* [Your objective]: Repeat the lines from the line with "اخبار لبنان (197, 1919)" to the line with "نشرة محليات (744, 2161)" in the listing below, keeping both end lines and adding nothing.

* [Source data]:

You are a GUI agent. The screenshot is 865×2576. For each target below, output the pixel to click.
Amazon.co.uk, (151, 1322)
--
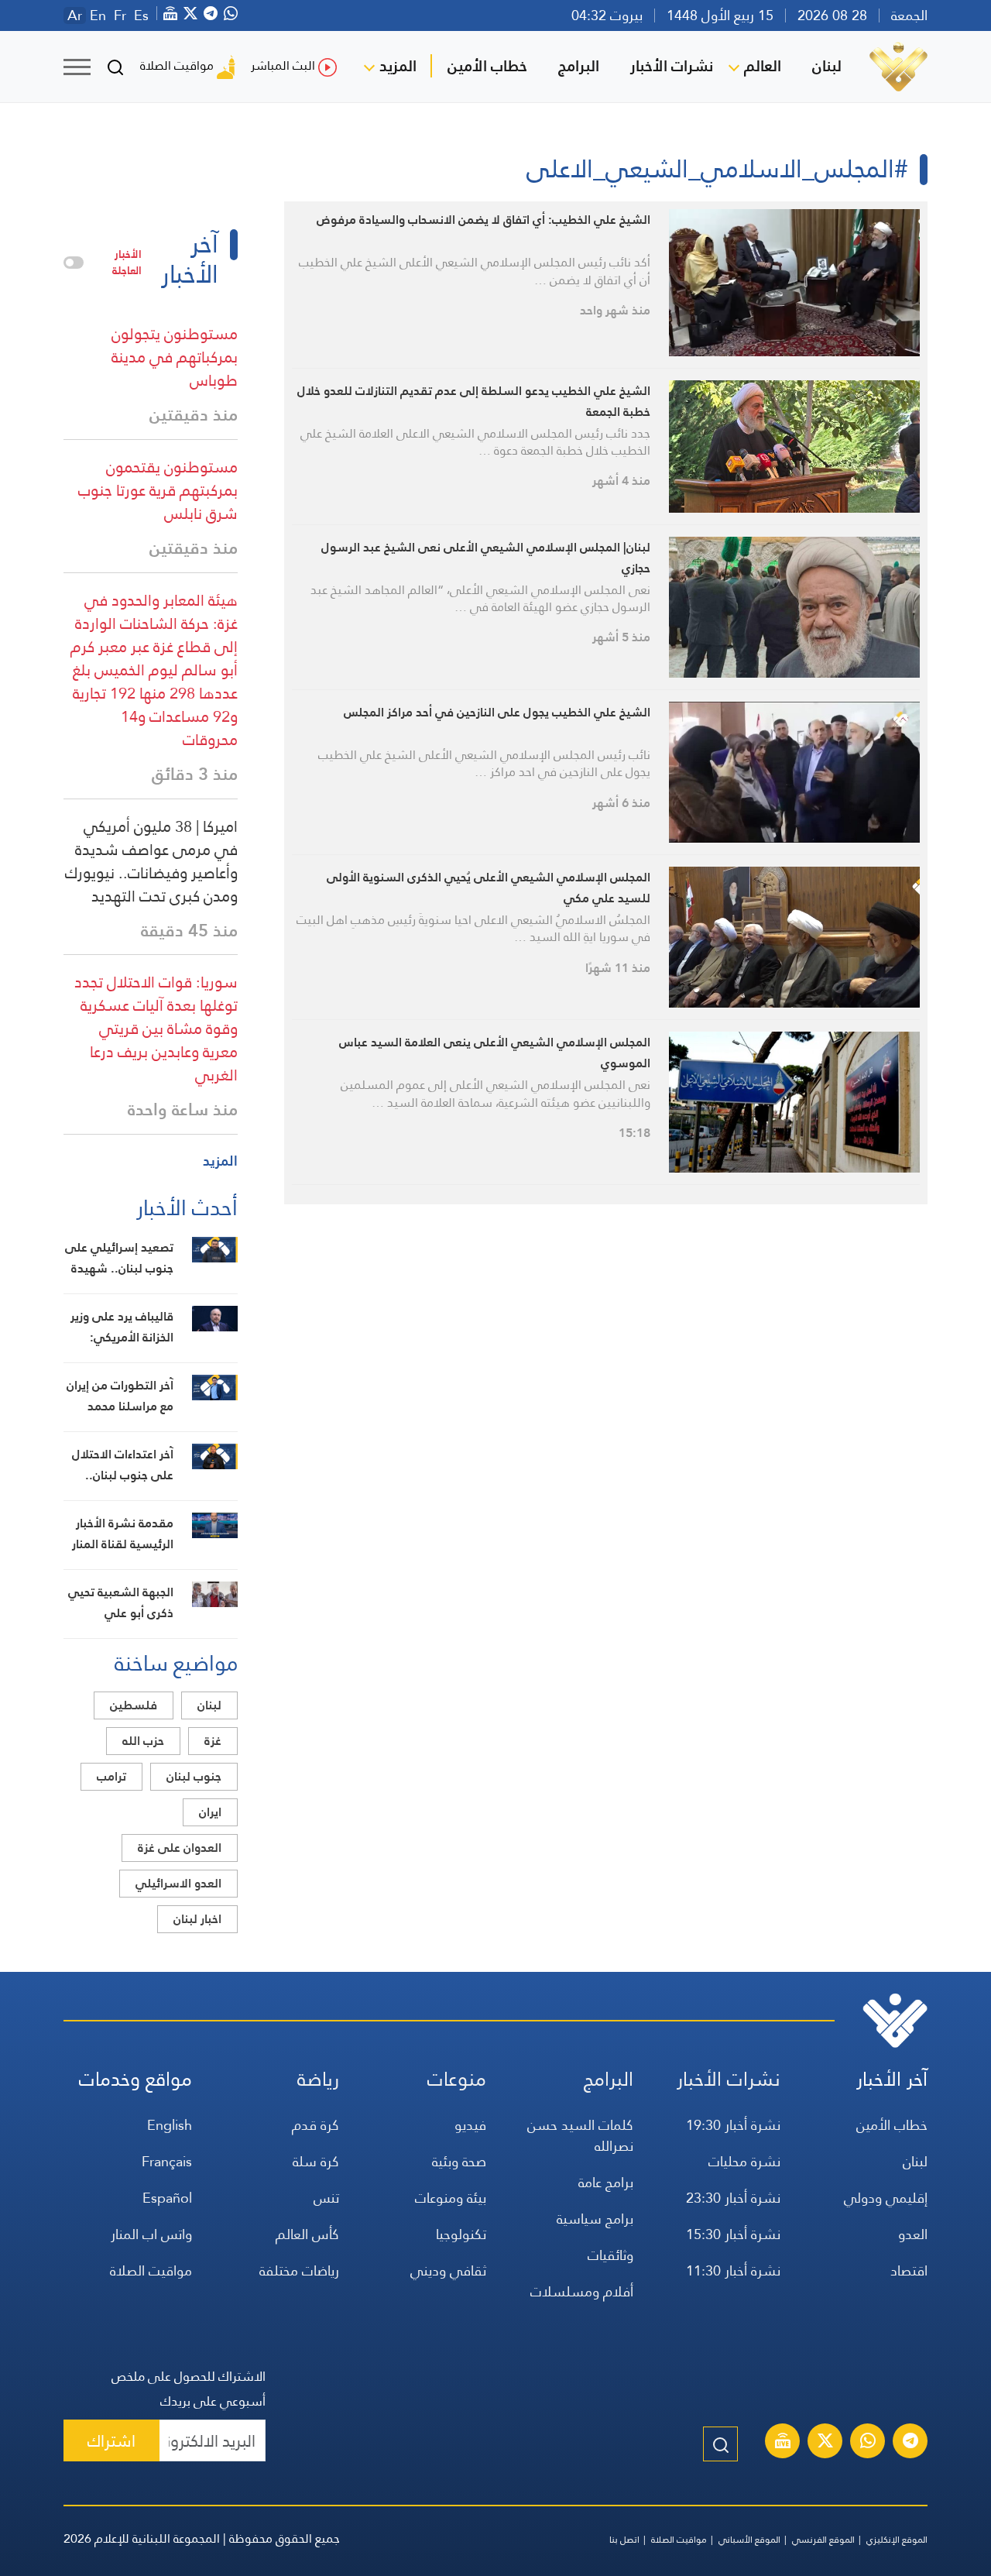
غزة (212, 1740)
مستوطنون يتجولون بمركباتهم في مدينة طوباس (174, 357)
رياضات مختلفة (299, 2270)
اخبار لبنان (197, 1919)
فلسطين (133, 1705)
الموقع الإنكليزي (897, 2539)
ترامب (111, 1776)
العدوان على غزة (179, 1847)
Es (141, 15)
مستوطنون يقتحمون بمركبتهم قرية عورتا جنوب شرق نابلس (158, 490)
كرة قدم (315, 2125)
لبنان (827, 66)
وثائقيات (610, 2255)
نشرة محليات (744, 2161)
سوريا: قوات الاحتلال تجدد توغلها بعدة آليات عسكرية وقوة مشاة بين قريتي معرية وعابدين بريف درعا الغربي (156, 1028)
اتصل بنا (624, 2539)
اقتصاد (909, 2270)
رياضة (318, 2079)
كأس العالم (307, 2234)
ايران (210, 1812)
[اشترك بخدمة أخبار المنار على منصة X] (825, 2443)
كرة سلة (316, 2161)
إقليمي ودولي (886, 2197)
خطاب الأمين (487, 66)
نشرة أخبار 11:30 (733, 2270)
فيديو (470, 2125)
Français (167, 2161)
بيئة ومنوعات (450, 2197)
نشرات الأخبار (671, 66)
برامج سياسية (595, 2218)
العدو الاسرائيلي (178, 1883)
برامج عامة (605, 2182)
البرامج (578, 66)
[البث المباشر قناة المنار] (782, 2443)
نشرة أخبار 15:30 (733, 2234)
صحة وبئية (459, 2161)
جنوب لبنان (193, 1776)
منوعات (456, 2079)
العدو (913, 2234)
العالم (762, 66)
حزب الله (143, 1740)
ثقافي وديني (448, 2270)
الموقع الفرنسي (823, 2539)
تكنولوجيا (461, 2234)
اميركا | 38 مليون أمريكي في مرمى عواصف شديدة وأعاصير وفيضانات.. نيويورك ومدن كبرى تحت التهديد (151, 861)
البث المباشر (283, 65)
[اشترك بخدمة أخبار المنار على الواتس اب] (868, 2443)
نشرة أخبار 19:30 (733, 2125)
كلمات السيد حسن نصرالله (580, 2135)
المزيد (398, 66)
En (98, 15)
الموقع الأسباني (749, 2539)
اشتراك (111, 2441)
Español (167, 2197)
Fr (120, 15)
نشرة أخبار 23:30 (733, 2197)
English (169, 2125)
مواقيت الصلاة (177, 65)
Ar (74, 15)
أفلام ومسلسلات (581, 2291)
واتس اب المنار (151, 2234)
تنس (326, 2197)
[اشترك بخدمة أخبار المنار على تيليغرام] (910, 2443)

* [Result of this task]:
اخبار لبنان (197, 1919)
فلسطين (133, 1705)
الموقع الإنكليزي (897, 2539)
ترامب (111, 1776)
العدوان على غزة (179, 1847)
Es (141, 15)
مستوطنون يقتحمون بمركبتهم قرية عورتا جنوب شرق نابلس (158, 490)
كرة قدم (315, 2125)
لبنان (827, 66)
وثائقيات (610, 2255)
نشرة محليات (744, 2161)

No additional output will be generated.